Dataset entries:
============

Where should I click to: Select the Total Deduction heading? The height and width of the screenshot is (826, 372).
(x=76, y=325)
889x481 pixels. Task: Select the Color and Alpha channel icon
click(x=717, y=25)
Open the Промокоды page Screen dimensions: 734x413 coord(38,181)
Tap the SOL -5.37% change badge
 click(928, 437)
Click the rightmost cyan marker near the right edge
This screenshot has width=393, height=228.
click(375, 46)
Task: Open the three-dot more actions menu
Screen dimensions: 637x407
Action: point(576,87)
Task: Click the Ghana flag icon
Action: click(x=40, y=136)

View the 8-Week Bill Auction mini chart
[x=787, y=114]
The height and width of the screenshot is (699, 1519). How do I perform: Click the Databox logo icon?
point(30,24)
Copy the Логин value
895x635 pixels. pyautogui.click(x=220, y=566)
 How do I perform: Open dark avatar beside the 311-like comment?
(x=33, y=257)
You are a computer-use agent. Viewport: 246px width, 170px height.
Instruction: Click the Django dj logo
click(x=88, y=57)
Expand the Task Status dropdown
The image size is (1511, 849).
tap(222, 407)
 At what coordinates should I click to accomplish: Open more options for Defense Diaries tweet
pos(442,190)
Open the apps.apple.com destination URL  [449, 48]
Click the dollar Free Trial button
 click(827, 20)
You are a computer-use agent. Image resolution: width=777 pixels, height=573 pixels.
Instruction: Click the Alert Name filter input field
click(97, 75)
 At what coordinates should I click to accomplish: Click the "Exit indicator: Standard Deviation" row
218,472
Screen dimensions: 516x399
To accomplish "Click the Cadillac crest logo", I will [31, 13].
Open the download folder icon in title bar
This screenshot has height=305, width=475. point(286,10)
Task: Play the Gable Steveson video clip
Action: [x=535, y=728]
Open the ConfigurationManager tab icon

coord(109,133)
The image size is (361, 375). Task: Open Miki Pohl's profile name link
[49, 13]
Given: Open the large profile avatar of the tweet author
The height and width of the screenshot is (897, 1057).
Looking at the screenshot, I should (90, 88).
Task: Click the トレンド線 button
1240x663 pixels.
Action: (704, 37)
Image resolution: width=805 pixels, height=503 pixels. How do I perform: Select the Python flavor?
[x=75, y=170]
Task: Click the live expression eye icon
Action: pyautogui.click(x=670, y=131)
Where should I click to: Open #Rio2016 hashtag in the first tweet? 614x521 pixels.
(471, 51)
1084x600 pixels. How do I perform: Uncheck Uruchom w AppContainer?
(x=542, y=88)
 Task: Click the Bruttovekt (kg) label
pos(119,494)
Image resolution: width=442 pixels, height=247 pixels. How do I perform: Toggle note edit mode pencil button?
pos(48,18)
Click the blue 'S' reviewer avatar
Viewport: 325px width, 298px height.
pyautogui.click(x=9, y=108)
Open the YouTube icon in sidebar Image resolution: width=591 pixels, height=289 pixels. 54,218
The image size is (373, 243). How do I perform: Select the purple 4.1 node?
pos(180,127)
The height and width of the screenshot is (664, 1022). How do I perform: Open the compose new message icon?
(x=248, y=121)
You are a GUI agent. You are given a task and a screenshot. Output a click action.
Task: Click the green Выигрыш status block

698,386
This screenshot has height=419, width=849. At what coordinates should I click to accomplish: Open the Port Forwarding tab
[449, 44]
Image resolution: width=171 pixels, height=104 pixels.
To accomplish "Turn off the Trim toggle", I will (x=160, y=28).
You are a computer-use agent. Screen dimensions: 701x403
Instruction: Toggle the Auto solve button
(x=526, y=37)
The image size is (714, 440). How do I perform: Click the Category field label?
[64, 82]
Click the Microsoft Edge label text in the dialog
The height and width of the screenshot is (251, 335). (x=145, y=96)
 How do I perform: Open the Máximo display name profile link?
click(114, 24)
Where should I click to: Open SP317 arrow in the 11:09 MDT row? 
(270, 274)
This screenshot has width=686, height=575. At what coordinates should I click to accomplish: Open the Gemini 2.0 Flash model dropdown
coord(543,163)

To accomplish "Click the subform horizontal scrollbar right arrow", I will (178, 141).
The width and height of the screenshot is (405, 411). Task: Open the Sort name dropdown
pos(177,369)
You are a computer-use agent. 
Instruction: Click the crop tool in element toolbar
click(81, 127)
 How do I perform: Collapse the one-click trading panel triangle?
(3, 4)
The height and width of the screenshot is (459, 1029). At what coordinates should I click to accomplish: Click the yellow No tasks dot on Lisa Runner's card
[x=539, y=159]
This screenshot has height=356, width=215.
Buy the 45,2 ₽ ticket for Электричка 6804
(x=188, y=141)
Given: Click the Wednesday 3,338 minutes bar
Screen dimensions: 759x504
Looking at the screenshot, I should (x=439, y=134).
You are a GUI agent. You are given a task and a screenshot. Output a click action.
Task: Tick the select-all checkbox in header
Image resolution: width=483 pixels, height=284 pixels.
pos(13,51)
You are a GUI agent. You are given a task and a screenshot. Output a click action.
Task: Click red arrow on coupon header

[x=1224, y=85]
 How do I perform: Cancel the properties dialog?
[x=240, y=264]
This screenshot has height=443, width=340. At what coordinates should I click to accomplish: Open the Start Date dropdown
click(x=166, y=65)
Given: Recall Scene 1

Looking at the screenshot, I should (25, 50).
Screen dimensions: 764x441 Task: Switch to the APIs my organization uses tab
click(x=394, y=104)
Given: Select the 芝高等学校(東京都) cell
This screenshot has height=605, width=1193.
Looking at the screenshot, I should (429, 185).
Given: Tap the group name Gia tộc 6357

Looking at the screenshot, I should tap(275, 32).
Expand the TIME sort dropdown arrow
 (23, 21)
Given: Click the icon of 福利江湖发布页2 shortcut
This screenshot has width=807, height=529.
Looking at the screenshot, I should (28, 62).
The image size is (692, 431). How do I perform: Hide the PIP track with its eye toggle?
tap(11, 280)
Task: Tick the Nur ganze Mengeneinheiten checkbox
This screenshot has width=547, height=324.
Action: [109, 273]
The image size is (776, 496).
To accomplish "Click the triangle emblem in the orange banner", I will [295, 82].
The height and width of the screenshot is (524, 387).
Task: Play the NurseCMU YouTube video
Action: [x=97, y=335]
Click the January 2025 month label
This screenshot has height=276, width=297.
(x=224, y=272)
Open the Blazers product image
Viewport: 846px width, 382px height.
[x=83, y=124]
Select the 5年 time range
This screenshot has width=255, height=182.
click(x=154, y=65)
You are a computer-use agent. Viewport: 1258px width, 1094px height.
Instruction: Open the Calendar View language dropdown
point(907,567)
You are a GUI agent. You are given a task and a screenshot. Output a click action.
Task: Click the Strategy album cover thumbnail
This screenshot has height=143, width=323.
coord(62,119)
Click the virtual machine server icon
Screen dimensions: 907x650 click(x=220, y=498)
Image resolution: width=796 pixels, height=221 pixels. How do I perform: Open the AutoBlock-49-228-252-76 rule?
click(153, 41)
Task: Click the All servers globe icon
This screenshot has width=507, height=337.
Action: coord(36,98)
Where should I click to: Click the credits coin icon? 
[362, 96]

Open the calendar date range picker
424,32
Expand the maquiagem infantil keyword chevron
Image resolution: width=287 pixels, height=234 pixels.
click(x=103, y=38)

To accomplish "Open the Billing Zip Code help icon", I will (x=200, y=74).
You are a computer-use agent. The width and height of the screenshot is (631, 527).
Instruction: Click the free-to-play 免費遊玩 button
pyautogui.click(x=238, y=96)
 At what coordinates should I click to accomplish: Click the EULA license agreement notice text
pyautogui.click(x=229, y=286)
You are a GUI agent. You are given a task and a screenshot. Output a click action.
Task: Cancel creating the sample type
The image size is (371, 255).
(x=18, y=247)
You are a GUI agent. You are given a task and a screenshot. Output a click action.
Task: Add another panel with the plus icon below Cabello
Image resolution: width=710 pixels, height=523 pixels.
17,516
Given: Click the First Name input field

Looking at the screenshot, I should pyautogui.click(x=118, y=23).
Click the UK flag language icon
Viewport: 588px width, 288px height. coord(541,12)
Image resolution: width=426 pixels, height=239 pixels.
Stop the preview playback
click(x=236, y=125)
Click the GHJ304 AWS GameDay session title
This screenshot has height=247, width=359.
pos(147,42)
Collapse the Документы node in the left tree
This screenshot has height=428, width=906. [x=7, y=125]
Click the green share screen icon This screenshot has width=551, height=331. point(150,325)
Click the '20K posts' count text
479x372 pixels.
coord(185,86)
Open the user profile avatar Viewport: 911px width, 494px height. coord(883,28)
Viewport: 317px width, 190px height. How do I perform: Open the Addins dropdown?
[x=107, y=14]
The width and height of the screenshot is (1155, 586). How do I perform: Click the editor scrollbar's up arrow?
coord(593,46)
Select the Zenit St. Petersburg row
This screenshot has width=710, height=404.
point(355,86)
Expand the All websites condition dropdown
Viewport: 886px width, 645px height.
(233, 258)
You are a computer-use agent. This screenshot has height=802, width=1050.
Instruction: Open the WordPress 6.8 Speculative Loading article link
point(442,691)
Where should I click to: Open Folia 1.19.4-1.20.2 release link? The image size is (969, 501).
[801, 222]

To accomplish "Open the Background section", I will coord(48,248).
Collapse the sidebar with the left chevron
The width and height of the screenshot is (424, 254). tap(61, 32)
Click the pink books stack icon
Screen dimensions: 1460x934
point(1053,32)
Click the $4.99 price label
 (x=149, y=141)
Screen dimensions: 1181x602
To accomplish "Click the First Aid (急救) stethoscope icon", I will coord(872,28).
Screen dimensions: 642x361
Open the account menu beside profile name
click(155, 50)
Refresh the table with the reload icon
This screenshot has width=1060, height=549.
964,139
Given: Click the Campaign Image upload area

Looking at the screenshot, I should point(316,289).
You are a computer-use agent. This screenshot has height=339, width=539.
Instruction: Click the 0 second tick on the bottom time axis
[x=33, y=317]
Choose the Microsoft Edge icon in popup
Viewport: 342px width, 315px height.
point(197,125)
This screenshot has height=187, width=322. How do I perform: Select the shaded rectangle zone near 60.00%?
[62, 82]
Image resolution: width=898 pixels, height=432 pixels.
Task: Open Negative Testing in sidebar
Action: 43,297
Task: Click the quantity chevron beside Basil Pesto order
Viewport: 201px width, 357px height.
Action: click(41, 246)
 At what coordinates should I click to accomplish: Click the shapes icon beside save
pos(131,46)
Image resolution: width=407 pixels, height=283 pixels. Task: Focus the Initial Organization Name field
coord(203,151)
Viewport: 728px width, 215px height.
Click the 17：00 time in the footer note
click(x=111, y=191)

============

• [What to produce] Return, from the entries, each line that holds "checkbox".

• [Solution for this task]
Task: Tick the select-all checkbox in header
Task: Tick the Nur ganze Mengeneinheiten checkbox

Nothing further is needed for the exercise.